The fractionator at Sweeny was built in the 1960s and consists of two trains currently with a capacity of 116,000 b/d.

Contract let for Cilacap refinery upgrade

PT Pertamina has let a contract to Foster Wheeler AG's Global Engineering & Construction Group for management of an upgrade of its 348,000 b/d Cilacap refinery on Java, Indonesia.

The project includes construction of a 62,000 b/d resid catalytic cracking complex, to include a resid fluid catalytic cracker, an LPG Merox unit, and propylene recovery and gasoline hydrotreating units.

The Foster Wheeler unit will manage the engineering, procurement, and construction contractor.

The upgrade will enable the refinery to meet Euro 4 fuel quality specifications. It will boost production of LPG by 350,000 tonnes/year and enable the refinery to produce more than 140,000 tpy of propylene.

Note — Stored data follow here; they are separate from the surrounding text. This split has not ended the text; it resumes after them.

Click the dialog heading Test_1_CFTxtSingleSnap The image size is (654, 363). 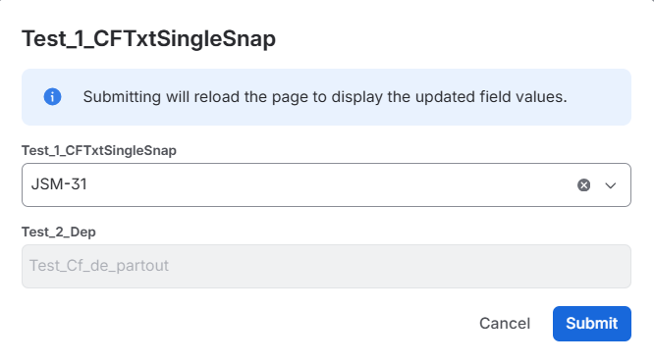(x=148, y=39)
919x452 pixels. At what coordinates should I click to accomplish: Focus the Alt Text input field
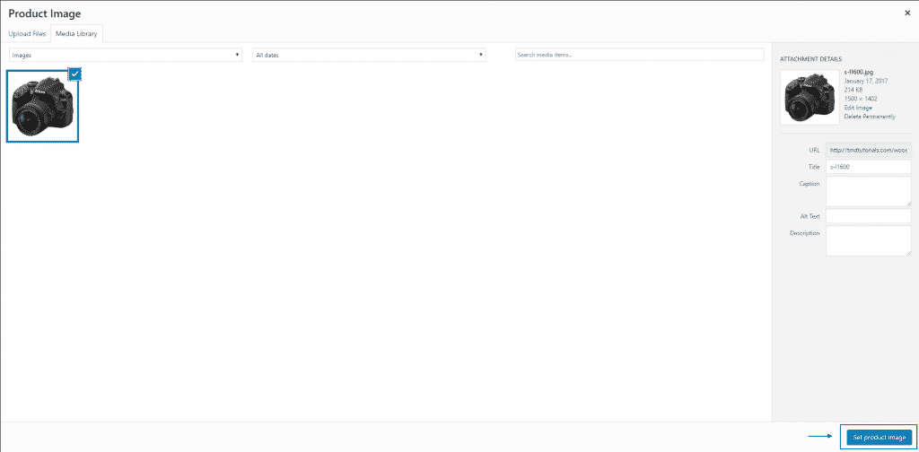868,216
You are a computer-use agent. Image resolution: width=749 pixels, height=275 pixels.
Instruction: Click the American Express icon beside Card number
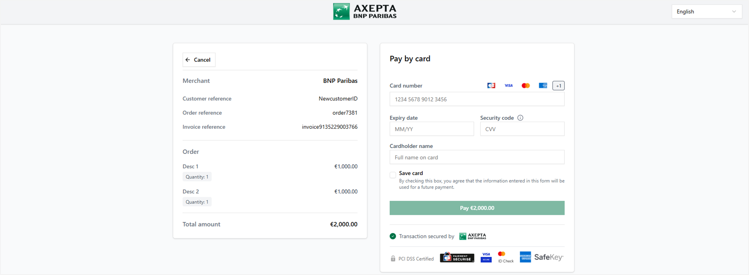(x=543, y=86)
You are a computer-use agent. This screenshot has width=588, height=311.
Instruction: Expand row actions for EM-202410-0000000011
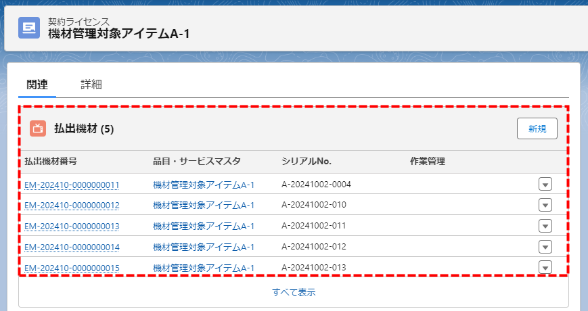click(x=545, y=185)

Completion is due in 2014.

Pertamina earlier planned to perform the upgrade in a joint venture with Mitsui & Co. Ltd., but the companies ended the agreement citing disagreement over the business model (OGJ Online, Mar. 23, 2010).

TRANSPORTATIONQuick Takes

India dedicates 2,200-km GAIL natural gas pipeline

Indian Prime Minister Manmohan Singh dedicated GAIL (India) Ltd.'s 2,200 km Dahej-Vijaipur-Dadri-Bawana-Nangal-Bhatinda natural gas pipeline, which extends through northwestern India. GAIL said the project will spur industrial development across 40 industrial hubs, with the potential to supply 3,500 Mw of power, 1.8 million tonnes/year of urea production, and cities along the pipeline with natural gas for industrial and domestic applications.

Dahej-Vijaipur-Dadri-Bawana-Nangal-Bhatinda crosses Gujarat, Madhya Pradesh, Rajasthan, Uttar Pradesh, Haryana, Delhi (UT), Punjab, and Uttarakhand states, both interconnecting with the existing network and meeting unsupplied demand northern India.

Singh also expressed his hopes the pipeline's extension would soon carry the gas from the proposed Turkmenistan-Afghanistan-Pakistan-India pipeline into rural parts of the country. The pipeline cost roughly Rs. 13,000 crores.

GAIL has been taking a multipronged approach to meeting India's growing natural gas demand, developing domestic fields (OGJ Online, Feb. 22, 2012), buying shares in producing overseas properties, including the Eagle Ford shale in southern Texas, and reaching a variety of LNG supply agreements, including sourcing material from the US (OGJ Online, Dec. 12, 2011).

Partners to proceed with Seaway expansion

Enbridge Inc. and Enterprise Products Partners LP said they have secured capacity commitments from shippers enabling them to proceed with expansion of the Seaway Pipeline, flow of which they're reversing to carry crude oil from Cushing, Okla., to the Texas Gulf Coast (OGJ Online, Jan. 5, 2012).

Enbridge also said it will increase the size and capacity of its Flanagan South Project between Flanagan, Ill., and a connection with the Seaway system at Cushing.

The pipeline now will have a 36-in. diameter and initial capacity of 585,000 b/d. Additional pumping stations could boost capacity to 800,000 b/d. Enbridge now operates the 650-mile Spearhead pipeline between Flanagan and Cushing, with capacity of 193,300 b/d.

The Seaway project will more than double capacity of the pipeline to 850,000 b/d by mid-2014. It includes construction of a 512-mile, 30-in. twin along the route of the existing pipeline, which will add 450,000 b/d of capacity.

Enbridge and Enterprise said they have nearly completed the first phase of the Seaway reversal, which will provide 150,000 b/d of takeaway capacity at Cushing by June 1. Addition of pump stations and modifications will boost capacity to 400,000 b/d of a mix of light and heavy crude oils by the first quarter of 2013.

An Enbridge unit bought ConocoPhillips's share of the Seaway system for $2 billion late last year (OGJ Online, Nov. 16, 2011).

The companies are holding an open system for a new 85-mile, 30-in pipeline to carry about 200,000 b/d of crude from Enterprise's ECHO terminal southeast of Houston to refineries in Beaumont and Port Arthur, Tex. (OGJ Online, Feb. 28, 2012).